More generally, it is easily checked that if we write $\langle M(t),f\rangle$ for the empirical mean of $f(\ell)$ computed for all individuals who are dead at time t, that is, such that $b+\ell\leq t$ , then

\begin{align*}\lim_{t\to \infty} \langle M(t),f\rangle =\langle \lambda_1,f\rangle,\end{align*}

where

\begin{align*}\lambda_1(\textrm{d} \ell) = \dfrac{\textrm{e}^{-\ell} \lambda(\textrm{d} \ell)}{\int_{(0,\infty)} \,\textrm{e}^{-s} \lambda(\textrm{d} s)}.\end{align*}

In other words, the empirical mean $\langle M(t),f\rangle$ is a consistent estimator of $ \langle \lambda_1,f\rangle$ rather than of $\langle \lambda,f\rangle$ .

We stress that this detection paradox disappears for a version of this model where the intensity of the Poisson point process only grows sub-exponentially in time – say for simplicity it is given by $b^r \textrm{d} b \lambda(\textrm{d} \ell)$ for some $r>0$ . The same calculation as above easily shows that the empirical mean of $f(\ell)$ computed for all individuals who are dead by time t then does converge to $\langle \lambda,f\rangle$ as $t\to \infty$ .

5.3. Relation to the Yule–Simon distribution

In 1955, following G. Udny Yule [Reference Yule19], Herbert A. Simon [Reference Simon18] introduced an elementary model depending on a parameter $q\in(0,1)$ (that accounts for the memory of the model), which today would be referred to as an algorithm with preferential attachment. Simon’s algorithm produces a random text, that is, a long string of words $w_1\ldots w_n$ , as follows. Once the first word $w_1$ has been written, for each $j=1, \ldots,n-1$ , $w_{j+1}$ is copied from a uniform sample from $w_1, \ldots, w_j$ with probability q, and with complementary probability $1-q$ , $w_{j+1}$ is a new word different from all the preceding words. Simon proved that for every fixed $k\geq 1$ , the expected proportion of different words that have been written exactly k times in the text converges as $n\to \infty$ towards

(5.8) \begin{equation} \sigma_q(k)=\dfrac{1}{q} \textrm{B}(1+1/q, k).\end{equation}

The probability measure on $\mathbb{N}$ , $\sigma_q=(\sigma_q(k), k\geq 1)$ , is known as the Yule–Simon distribution with parameter $1/q$ . Comparing (4.7) with (5.8), we can now view the average distributions of the sizes of active clusters $m^a$ as an exponentially tilted version of the Yule–Simon distribution with parameter $\alpha/\rho$ .
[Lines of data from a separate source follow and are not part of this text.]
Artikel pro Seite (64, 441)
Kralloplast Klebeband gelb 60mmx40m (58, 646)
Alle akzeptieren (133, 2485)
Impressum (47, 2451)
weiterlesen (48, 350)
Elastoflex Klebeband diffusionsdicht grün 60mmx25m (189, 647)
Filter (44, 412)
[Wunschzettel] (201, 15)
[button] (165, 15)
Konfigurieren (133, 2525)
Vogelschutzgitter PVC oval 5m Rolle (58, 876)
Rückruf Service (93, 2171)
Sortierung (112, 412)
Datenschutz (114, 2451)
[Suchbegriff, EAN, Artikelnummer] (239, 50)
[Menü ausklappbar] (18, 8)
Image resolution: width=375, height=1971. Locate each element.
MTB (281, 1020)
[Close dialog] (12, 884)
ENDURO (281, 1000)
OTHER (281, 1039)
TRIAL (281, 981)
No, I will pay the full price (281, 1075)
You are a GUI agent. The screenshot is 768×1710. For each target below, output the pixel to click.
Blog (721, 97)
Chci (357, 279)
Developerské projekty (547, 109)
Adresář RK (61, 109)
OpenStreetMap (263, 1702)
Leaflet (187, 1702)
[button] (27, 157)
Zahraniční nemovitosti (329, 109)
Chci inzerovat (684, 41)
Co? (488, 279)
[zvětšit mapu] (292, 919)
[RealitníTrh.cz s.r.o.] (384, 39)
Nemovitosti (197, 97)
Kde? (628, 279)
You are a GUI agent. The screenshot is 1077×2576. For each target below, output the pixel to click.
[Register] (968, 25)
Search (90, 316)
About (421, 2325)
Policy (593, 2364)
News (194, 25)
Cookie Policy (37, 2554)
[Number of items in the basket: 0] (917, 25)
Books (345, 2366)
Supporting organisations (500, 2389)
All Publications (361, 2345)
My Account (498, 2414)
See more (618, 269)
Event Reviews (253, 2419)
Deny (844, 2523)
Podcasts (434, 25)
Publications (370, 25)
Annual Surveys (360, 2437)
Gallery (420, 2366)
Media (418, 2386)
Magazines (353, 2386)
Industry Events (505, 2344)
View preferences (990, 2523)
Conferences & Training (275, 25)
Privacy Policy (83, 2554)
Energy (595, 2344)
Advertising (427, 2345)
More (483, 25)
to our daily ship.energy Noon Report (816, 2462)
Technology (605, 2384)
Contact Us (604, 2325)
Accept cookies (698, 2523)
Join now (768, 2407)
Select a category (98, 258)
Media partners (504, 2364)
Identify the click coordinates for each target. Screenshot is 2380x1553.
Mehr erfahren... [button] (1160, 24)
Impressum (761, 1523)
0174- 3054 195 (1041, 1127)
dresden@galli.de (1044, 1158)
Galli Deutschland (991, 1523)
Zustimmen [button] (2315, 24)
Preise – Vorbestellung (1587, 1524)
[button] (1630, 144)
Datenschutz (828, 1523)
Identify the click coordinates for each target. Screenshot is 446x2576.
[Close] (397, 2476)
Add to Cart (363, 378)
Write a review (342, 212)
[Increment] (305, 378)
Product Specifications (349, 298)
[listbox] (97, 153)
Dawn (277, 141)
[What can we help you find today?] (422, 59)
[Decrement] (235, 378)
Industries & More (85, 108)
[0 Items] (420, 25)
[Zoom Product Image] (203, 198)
In this direction, we observe that the limiting case of our model with $\delta=0$ , which corresponds to a degenerate case where detection is absent, merely rephrases Simon’s algorithm with memory parameter $q=p$ . When there is no detection, the evolution of a typical cluster is just that of a Yule process with rate $p\gamma$ (without killing). Then the intensity measure of birth times of new clusters given by $\mu(\textrm{d} t)= (1-p) \gamma \,\textrm{e}^{p\gamma t} \textrm{d} t$ and the Malthusian parameter can be identified by solving

\begin{align*}(1-p) \gamma \int_0^{\infty} \,\textrm{e}^{(p\gamma-\alpha)t}\textrm{d} t=1.\end{align*}

Plainly we have $\alpha = \gamma$ and the parameter of the Yule–Simon distribution is simply $\alpha/\rho=1/p$ . In this setting, the degenerate case of Corollary 4.1 for $\delta =0$ can be viewed as a strong version of Simon’s result, where the convergence is almost sure and not just for the expectation. See [Reference Holmgren and Janson6, Example B.11] for a closely related discussion in the setting of Yule’s original model of evolution of species, which is a bit different but nonetheless also yields the Yule–Simon distribution (5.8).